=== Section Start ===
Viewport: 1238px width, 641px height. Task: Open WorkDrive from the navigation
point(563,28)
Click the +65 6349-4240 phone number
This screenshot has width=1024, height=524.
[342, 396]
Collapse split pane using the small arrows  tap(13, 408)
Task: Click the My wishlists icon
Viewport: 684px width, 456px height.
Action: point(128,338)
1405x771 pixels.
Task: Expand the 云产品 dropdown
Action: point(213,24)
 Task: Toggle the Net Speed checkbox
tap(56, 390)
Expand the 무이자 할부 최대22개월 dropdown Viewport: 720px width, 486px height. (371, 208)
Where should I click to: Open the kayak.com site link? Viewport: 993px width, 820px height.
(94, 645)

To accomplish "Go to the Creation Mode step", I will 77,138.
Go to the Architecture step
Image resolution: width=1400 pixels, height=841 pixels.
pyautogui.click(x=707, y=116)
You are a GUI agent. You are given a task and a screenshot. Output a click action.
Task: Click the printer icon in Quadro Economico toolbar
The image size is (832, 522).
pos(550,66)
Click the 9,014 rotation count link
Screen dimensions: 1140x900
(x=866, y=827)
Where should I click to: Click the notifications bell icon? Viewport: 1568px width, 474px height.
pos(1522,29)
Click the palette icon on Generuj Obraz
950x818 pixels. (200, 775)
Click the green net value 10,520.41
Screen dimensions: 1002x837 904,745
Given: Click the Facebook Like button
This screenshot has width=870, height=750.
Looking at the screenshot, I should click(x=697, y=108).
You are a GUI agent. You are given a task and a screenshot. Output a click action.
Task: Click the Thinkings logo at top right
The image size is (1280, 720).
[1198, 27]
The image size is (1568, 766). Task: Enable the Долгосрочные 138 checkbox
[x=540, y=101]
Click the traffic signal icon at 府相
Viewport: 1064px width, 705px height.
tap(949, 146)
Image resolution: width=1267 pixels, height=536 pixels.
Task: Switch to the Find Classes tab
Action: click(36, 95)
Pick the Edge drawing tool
=== Section End ===
### Exercise
Without altering a single word, transcribe the entries above.

### Answer for the task
Viewport: 1238px width, 641px height. Task: Open WorkDrive from the navigation
point(563,28)
Click the +65 6349-4240 phone number
This screenshot has width=1024, height=524.
[342, 396]
Collapse split pane using the small arrows  tap(13, 408)
Task: Click the My wishlists icon
Viewport: 684px width, 456px height.
Action: point(128,338)
1405x771 pixels.
Task: Expand the 云产品 dropdown
Action: point(213,24)
 Task: Toggle the Net Speed checkbox
tap(56, 390)
Expand the 무이자 할부 최대22개월 dropdown Viewport: 720px width, 486px height. (371, 208)
Where should I click to: Open the kayak.com site link? Viewport: 993px width, 820px height.
(94, 645)

To accomplish "Go to the Creation Mode step", I will 77,138.
Go to the Architecture step
Image resolution: width=1400 pixels, height=841 pixels.
pyautogui.click(x=707, y=116)
You are a GUI agent. You are given a task and a screenshot. Output a click action.
Task: Click the printer icon in Quadro Economico toolbar
The image size is (832, 522).
pos(550,66)
Click the 9,014 rotation count link
Screen dimensions: 1140x900
(x=866, y=827)
Where should I click to: Click the notifications bell icon? Viewport: 1568px width, 474px height.
pos(1522,29)
Click the palette icon on Generuj Obraz
950x818 pixels. (200, 775)
Click the green net value 10,520.41
Screen dimensions: 1002x837 904,745
Given: Click the Facebook Like button
This screenshot has width=870, height=750.
Looking at the screenshot, I should click(x=697, y=108).
You are a GUI agent. You are given a task and a screenshot. Output a click action.
Task: Click the Thinkings logo at top right
The image size is (1280, 720).
[1198, 27]
The image size is (1568, 766). Task: Enable the Долгосрочные 138 checkbox
[x=540, y=101]
Click the traffic signal icon at 府相
Viewport: 1064px width, 705px height.
tap(949, 146)
Image resolution: width=1267 pixels, height=536 pixels.
Task: Switch to the Find Classes tab
Action: click(36, 95)
Pick the Edge drawing tool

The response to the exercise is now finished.